Decision Report 201203255

  • Case ref:
    201203255
  • Date:
    November 2013
  • Body:
    An NHS Board
  • Sector:
    Health
  • Outcome:
    Some upheld, recommendations
  • Subject:
    policy/administration

Summary

Ms C is a transgender woman undergoing gender reassigment (a process of changing from man to a woman). She complained that the assessment process for acceptance for gender reassignment surgery took too long and was unreasonably delayed. She started going to the relevant clinic, attending regularly over the following three years. She was referred for a range of additional treatments including hormone therapy, plastic surgery and speech therapy. She sometimes presented at the clinic as a man and sometimes as a woman, but consistently said she was keen to seek gender reassignment surgery.

After three years Ms C was given a referral for gender reassignment surgery in the UK. Ms C then said she preferred to have this abroad, asked for a referral, and withdrew from the service.

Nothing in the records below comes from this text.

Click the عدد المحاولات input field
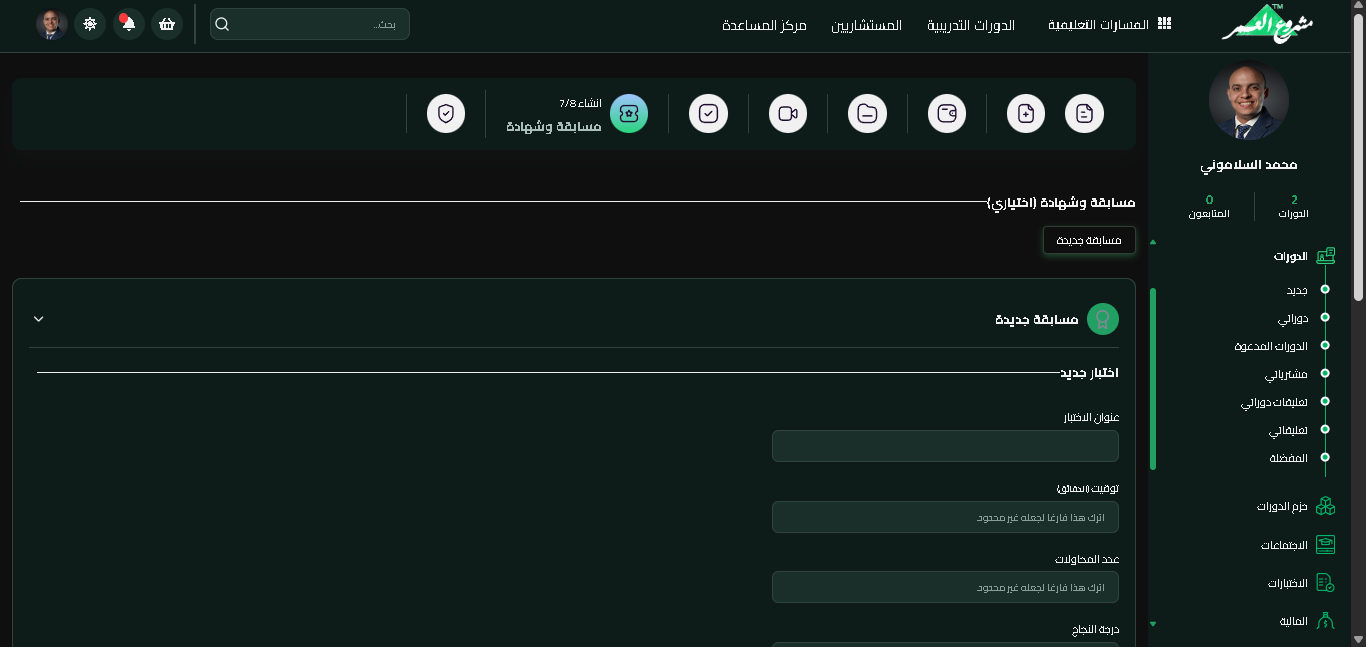 click(x=945, y=587)
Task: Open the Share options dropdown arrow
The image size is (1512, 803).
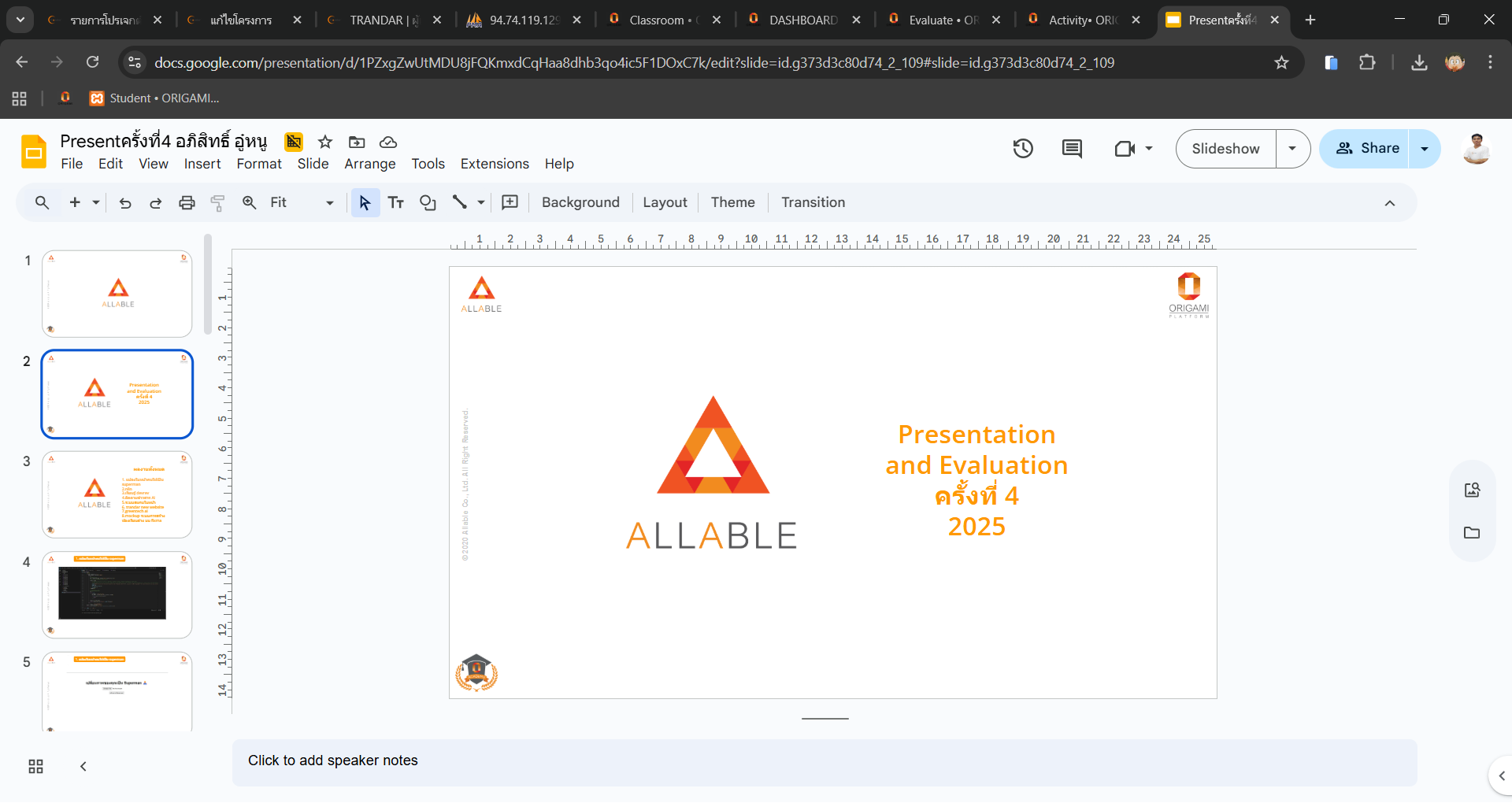Action: (x=1425, y=148)
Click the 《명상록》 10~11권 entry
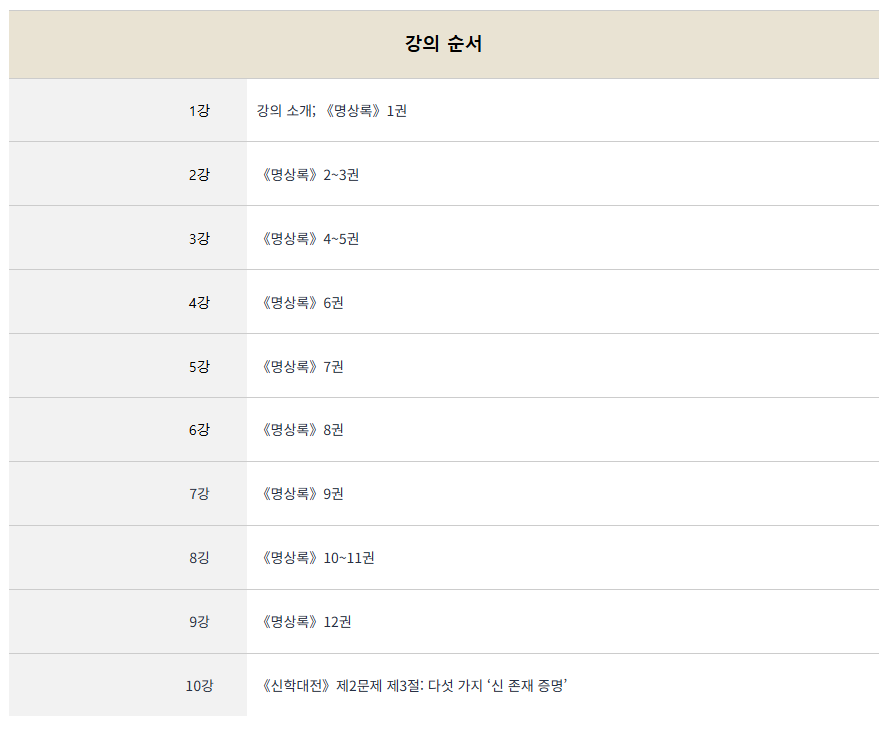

In considering this complaint, we took independent advice from our psychiatric adviser, who reviewed all the consultations that Ms C had as she progressed towards referral for surgery. While he acknowledged that it had taken some time for Ms C to gain her referral, he did not identify any specific delays on the part of the board. The timescales involved were partly due to referrals to other services and partly due to inconsistencies in the way Ms C was presenting at the clinic.

Ms C also complained that the board unreasonably refused to refer her for surgery abroad. She said that the criteria for referral were the same, and she would be paying for the surgery. The board said that the decision not to refer Ms C was taken on policy grounds, as international referrals are only made when specialist skills are not available in the UK. Our adviser noted that it would have been appropriate to make an exception to policy on this occasion, given that payment for surgery was not an issue, and we upheld the complaint. However, we noted that before gaining a new referral, Ms C would need to provide evidence that she was ready for surgery now, as she does not currently meet the referral criteria because she withdrew from the service.

Ms C also complained about the standard of plastic surgery on her jaw. She said that it had left her jaw heavier on one side, and that this was deliberate on the part of the surgeon. We took independent advice on this from a facial surgery adviser, who found that the technique used during surgery was appropriate and that the results were of an acceptable standard. He noted that all faces are asymmetric and that patients who have had plastic surgery are much more aware of their appearance after surgery than they were before.

Finally, Ms C complained that there were factual inaccuracies in the board’s response to her complaints. We reviewed the correspondence, and found that there appeared to be some confusion around the use of the word ‘ambivalence’, which was used by Ms C’s psychiatrist to describe her approach to her gender reassignment when she was not consistently presenting as female. However, our psychiatric adviser considered these assessments to be appropriate. We also found some inconsistency around the information presented in relation to her attendance at appointments and some confusion caused by a statement from the board’s plastic surgeon. However, we could not find any significant inaccuracies in the board’s correspondence, and did not uphold this complaint.

Recommendations

We recommended that the board:

  • ensure that all patients attending/receiving the services of the clinic are, at their first appointment, given verbal and written information of the policies and procedures followed there in relation to gender reassignment surgery; and
  • apologise for not referring Ms C for surgery abroad when it would have been appropriate to do so.